NY-21: GOP Rep. Elise Stefanik defeated Democrat Tedra Cobb 56-42 last cycle in a contest that didn’t attract much attention, but their rematch has turned into a nationally watched affair. Stefanik infuriated progressives and delighted Trump and his fans with her antics during an impeachment hearing in November when she sought to violate House Intelligence Committee rules and then lied about why the committee's chair, Democrat Adam Schiff, had cut her off. Both candidates raised millions afterwards, and Stefanik ended March with a $4 million to $2.38 million cash on hand lead.

However, as Stefanik’s large win last time demonstrated, this is a very difficult race for Team Blue. The district, which includes the farthest upstate reaches of New York, swung from 52-46 Obama all the way to 54-40 Trump, and we rate this contest as safe Republican.

NY-22: Democrat Anthony Brindisi unseated GOP incumbent Claudia Tenney 51-49 in 2018, and Tenney is back for a rematch. The former congresswoman faces minimal intraparty opposition, but Brindisi ended March with a wide $2.16 million to $408,000 cash on hand lead.

Despite Brindisi’s huge financial edge and Tenney’s many mistakes last cycle, this is still a tough race for Team Blue. This seat, which includes Binghamton, Utica, and Rome, moved from a tiny win for Mitt Romney all the way to 55-39 Trump, and national Republicans have reserved over $2 million in fall TV time here. Daily Kos Elections rates this contest as a tossup.

NY-23: GOP Rep. Tom Reed beat Democrat Tracy Mitrano 54-46 last cycle in an expensive race, and Mitrano is running again. This seat, which includes Ithaca and southwestern New York, moved from 50-48 Romney to 55-40 Trump, and Reed ended March with a wide $763,000 to $206,000 cash on hand lead. So far this contest hasn’t attracted much outside attention, and we rate it as safe Republican.

NY-24: Rep. John Katko, who is one of just two Republican incumbents seeking reelection in a Clinton seat, defeated Democrat Dana Balter 53-47 in 2018, and Balter is running again. First, though, Balter has to get past Navy veteran Francis Conole, who held a small $313,000 to $268,000 cash on hand edge at the end of March.

Whoever wins the June primary will be in for a difficult race against Katko, who had $1.19 million to defend himself; the incumbent’s allies at the Congressional Leadership Fund have also reserved $600,000 to aid him. This Syracuse seat moved from 57-41 to just 49-45 Clinton, and this is an area where Republicans do well downballot. Daily Kos Elections rates this contest as lean Republican.

NY-27: The special election to succeed disgraced GOP Rep.

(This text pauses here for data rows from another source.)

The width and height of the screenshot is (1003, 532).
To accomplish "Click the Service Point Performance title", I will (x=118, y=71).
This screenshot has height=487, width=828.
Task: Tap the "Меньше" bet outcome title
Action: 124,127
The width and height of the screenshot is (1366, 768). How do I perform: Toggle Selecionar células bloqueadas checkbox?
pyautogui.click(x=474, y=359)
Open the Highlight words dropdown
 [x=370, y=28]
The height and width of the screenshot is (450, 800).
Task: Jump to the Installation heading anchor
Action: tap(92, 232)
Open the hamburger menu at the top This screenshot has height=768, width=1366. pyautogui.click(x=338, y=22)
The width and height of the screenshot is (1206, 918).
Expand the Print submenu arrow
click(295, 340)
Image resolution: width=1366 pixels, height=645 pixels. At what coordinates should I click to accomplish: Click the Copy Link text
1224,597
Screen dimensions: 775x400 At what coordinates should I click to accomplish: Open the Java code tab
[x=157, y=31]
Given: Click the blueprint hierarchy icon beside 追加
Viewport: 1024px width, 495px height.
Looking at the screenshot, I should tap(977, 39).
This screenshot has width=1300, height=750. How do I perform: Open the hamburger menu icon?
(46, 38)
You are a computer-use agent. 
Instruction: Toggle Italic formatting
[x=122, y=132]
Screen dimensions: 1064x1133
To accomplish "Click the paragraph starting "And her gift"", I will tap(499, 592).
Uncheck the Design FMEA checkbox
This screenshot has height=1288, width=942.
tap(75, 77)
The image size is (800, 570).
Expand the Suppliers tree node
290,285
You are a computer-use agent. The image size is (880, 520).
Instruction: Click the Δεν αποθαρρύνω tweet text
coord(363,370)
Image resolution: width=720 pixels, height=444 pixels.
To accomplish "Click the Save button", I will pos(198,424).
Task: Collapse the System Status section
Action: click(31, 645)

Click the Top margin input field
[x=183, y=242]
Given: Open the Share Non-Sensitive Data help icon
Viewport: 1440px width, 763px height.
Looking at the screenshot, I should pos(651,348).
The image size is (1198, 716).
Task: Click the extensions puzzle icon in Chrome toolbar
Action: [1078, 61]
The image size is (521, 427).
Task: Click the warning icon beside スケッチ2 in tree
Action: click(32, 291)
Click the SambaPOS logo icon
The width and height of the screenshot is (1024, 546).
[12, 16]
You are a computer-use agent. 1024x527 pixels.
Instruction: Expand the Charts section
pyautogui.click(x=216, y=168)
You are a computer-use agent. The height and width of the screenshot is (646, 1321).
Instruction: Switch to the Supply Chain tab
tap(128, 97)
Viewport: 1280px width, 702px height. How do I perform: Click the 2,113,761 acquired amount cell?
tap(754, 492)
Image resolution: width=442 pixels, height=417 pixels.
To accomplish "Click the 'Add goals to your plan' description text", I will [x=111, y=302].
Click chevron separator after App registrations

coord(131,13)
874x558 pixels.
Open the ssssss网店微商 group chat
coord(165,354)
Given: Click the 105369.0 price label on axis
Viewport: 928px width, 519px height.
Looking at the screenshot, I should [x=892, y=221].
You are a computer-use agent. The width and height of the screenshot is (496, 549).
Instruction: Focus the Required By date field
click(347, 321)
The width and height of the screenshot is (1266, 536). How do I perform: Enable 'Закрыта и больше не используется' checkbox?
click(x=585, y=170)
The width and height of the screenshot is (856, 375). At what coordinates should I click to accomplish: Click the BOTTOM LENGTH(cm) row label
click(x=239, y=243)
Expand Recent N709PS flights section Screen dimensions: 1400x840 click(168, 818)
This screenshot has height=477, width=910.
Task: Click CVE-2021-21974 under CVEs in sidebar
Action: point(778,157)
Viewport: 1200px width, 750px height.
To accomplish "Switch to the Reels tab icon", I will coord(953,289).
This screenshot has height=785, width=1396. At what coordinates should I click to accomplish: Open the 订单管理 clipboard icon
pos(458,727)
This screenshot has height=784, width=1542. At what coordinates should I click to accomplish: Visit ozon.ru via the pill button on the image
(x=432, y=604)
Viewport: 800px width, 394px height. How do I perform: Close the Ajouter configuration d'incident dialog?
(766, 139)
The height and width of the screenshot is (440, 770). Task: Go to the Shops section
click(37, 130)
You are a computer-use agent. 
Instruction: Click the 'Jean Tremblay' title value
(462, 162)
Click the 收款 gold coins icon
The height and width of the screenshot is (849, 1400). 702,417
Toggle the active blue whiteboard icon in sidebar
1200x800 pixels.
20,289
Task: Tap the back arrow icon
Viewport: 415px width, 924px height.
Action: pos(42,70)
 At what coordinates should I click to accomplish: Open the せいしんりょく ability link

Chris Collins, who is scheduled to report to prison on June 23 after pleading guilty to insider trading charges, will take place on the same day as the regular two-year primary. (The contest was originally set for April, but Gov. Andrew Cuomo moved it due to the coronavirus pandemic.) That’s created a bit of an awkward situation for state Sen. Chris Jacobs, who is the GOP’s special election nominee but faces primary challenges from the right from both attorney Beth Parlato, who has the Conservative Party’s backing, and Erie County Comptroller Stefan Mychajliw.

However, the split field could give Jacobs the advantage as the de facto incumbent; Parlato and Mychajliw will also need to win over plenty of Republican voters at the same time that they’re supporting Jacobs in the special election. Jacobs ended March with a $521,000 to $451,000 cash on hand lead over Parlato, while Mychajliw had $72,000 to spend.

The Democratic candidate for the special election is 2018 nominee Nate McMurray, who faces no intraparty opposition in the regular primary and had $267,000 in the bank. McMurray held Collins, who was under indictment but had not been convicted, to a 49.1-48.7 win last cycle, but he’s in for an even tougher race in June. This seat in the Buffalo suburbs moved from 55-43 Romney to 60-35 Trump, and Jacobs doesn’t have Collins’ problems. We rate the special election as safe Republican.